**** DATASET EXTRACT
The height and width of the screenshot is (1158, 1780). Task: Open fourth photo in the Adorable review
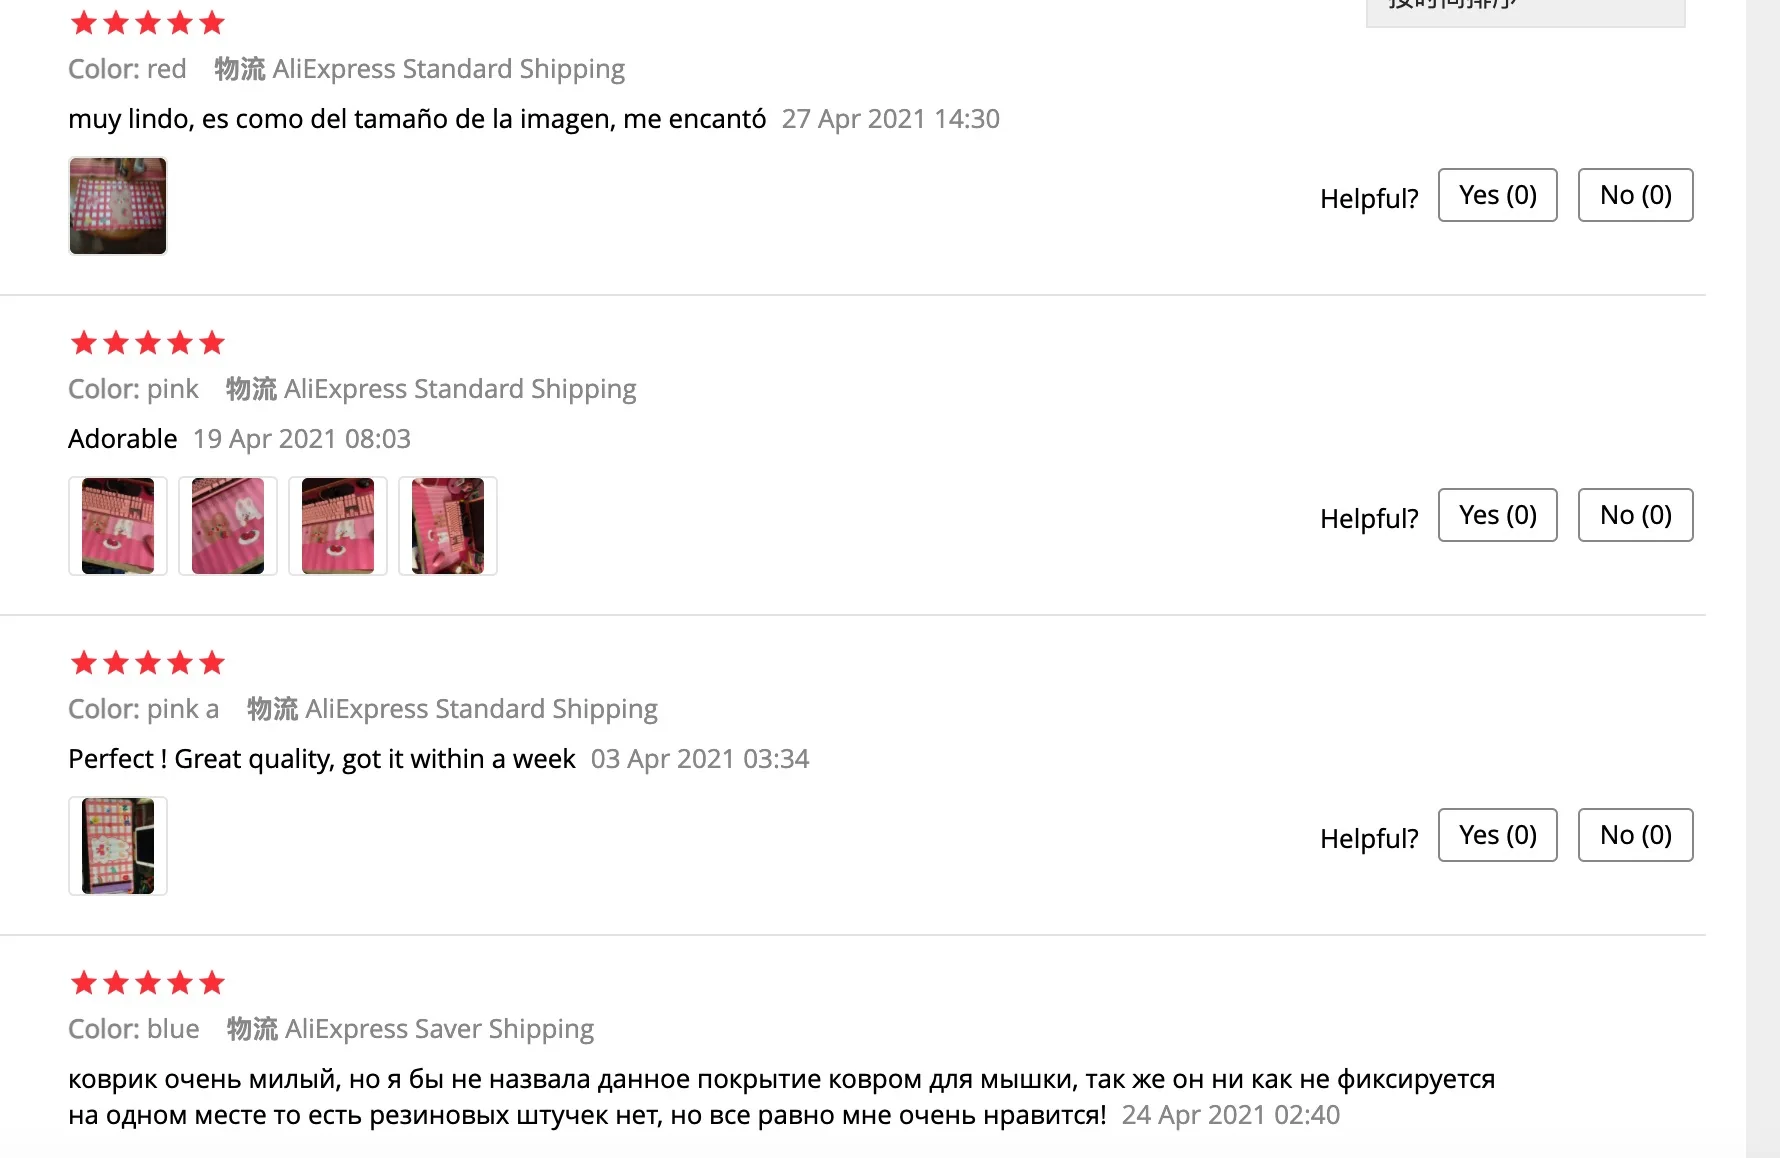click(x=448, y=526)
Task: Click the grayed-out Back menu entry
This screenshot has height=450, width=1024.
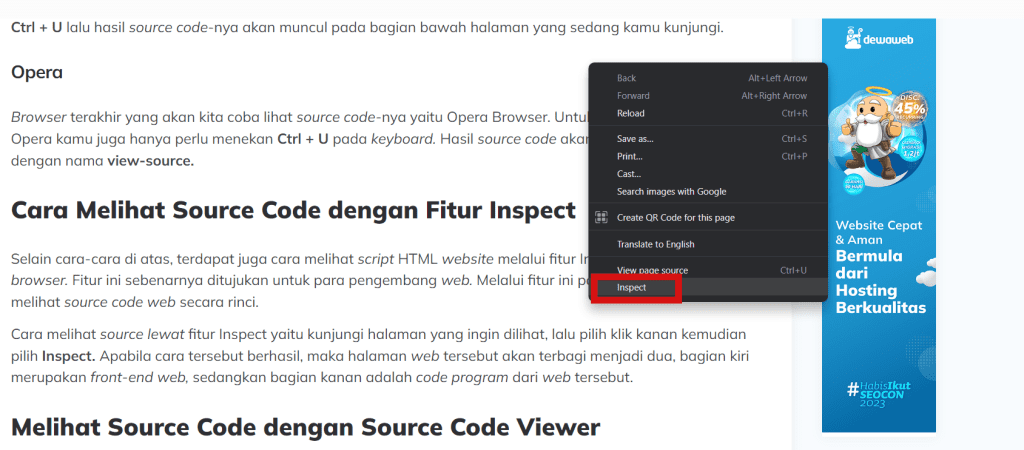Action: pos(626,78)
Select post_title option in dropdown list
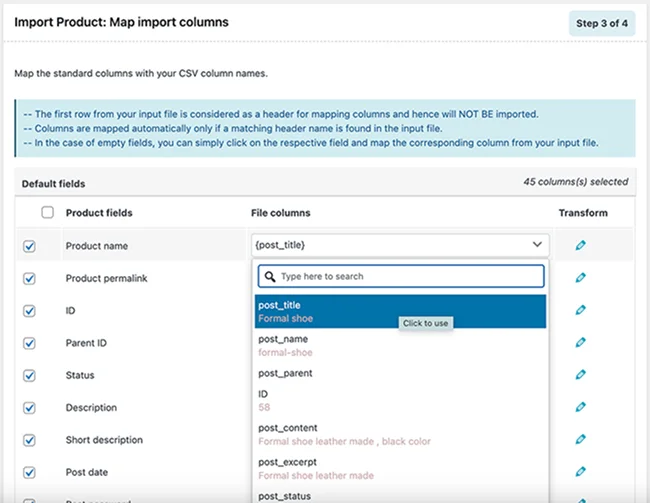 (x=400, y=311)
********
Duplicate the entries from the line with "Task: Click the grayed-out Back menu entry" up to and including the last line of the entries. Leave the pictures out of your copy.

Task: Click the grayed-out Back menu entry
This screenshot has height=450, width=1024.
Action: pos(626,78)
Select post_title option in dropdown list
 (x=400, y=311)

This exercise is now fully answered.